Given request
Format each line of the listing below as a row in a Markdown table with the columns "Row" and "Line", numbering the rows and skipping blank lines. Omit the pictures.

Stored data
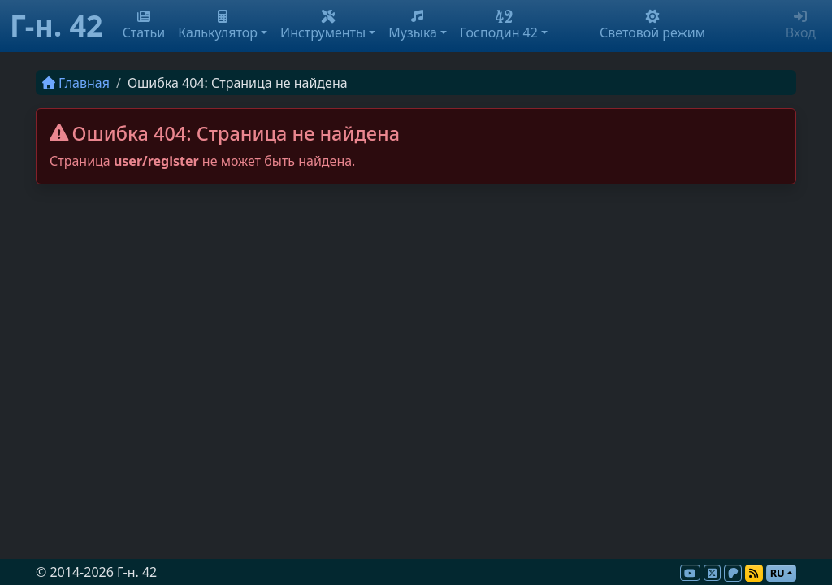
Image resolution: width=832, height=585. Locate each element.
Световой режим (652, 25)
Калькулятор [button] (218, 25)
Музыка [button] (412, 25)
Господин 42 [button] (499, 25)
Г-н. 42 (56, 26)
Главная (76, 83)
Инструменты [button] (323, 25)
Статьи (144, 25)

Problem solution
| Row | Line |
|---|---|
| 1 | Image resolution: width=832, height=585. Locate each element. |
| 2 | Световой режим (652, 25) |
| 3 | Калькулятор [button] (218, 25) |
| 4 | Музыка [button] (412, 25) |
| 5 | Господин 42 [button] (499, 25) |
| 6 | Г-н. 42 (56, 26) |
| 7 | Главная (76, 83) |
| 8 | Инструменты [button] (323, 25) |
| 9 | Статьи (144, 25) |